Henry was impressed by the man’s drive and dedication. Farming was hard work, and he was certain he didn’t want to do it, but he supposed if you were born into it and it was in your blood, you carried on regardless, if you could. It was just a shame that it would affect his own livelihood. With fewer and fewer farmers owning and breeding fewer and fewer animals, the need for agricultural feed was shrinking. Henry knew the big conglomerate farms had deals with companies like his, but the middling farmers were gradually being squeezed out economically. And their loss was also his loss.

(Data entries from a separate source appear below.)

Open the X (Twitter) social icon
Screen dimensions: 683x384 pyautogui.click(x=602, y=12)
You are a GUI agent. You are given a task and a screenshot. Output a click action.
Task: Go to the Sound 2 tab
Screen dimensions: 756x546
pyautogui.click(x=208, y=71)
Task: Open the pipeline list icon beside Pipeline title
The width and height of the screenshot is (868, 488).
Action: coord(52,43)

Feeling rather sad and quite depressed Henry turned to leave, but just then his eye caught something in the pile of discarded items. It was a wooden rowing boat. Dear God, the things you find in old barns, he thought to himself.
‘Thinking of taking up fishing as well, are you, John?’ he joked, jerking his head towards the old boat.

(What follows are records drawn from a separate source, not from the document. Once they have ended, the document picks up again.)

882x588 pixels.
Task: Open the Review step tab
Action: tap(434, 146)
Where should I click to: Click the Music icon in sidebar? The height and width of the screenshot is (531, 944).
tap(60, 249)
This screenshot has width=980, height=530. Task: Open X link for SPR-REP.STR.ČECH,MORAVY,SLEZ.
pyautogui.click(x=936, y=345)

John laughed. ‘She’ll never be seaworthy again. The only thing it’s good for is firewood. You wouldn’t believe all the stuff that’s already been taken out from here. That’s the problem with farms – you never throw anything out in case you can find a use for it. A bit like George down the lane, but on a bigger scale.’
Oh, yes, Henry had forgotten about George Nightingale’s penchant for hanging onto things. According to Lottie, the man’s mantra had been ‘waste not, want not’, and consequently his bungalow, his garage, his shed and God knows what else had filled up with all kinds of stuff – most of it rubbish, as far as Henry was concerned. He remembered the man had organised a sort of lawn sale a while ago, but he hadn’t been selling anything – he was giving stuff away for free. Lottie had come home smiling like a Cheshire cat because she’d acquired several tins of paint and some other bits and pieces from him. She’d put them in the shed and he guessed they were probably still there. The thought flitted through his mind that maybe his wife was turning into a female version of George Nightingale.
‘Lottie is a bit of a make do and mend person, and doesn’t throw much out,’ he said to John. ‘It comes in handy sometimes, though,’ he added, and proceeded to tell him about Robin and his bed-breaking escapade of the day before.
Henry had no doubt Lottie would have fixed the offending item by now, but it was a damn shame the boy couldn’t have a brand new one. The one he was sleeping in had been second-hand when they’d bought it, although the mattress was new – he distinctly remembered Lottie bringing the bed home in bits in their car one Saturday afternoon. She’d discovered it on a website called Freecycle, where people gave away unwanted stuff for nothing. Although Henry appreciated what she did, it didn’t make him feel very good about himself that he earned so little his family had to make do with other people’s cast-offs.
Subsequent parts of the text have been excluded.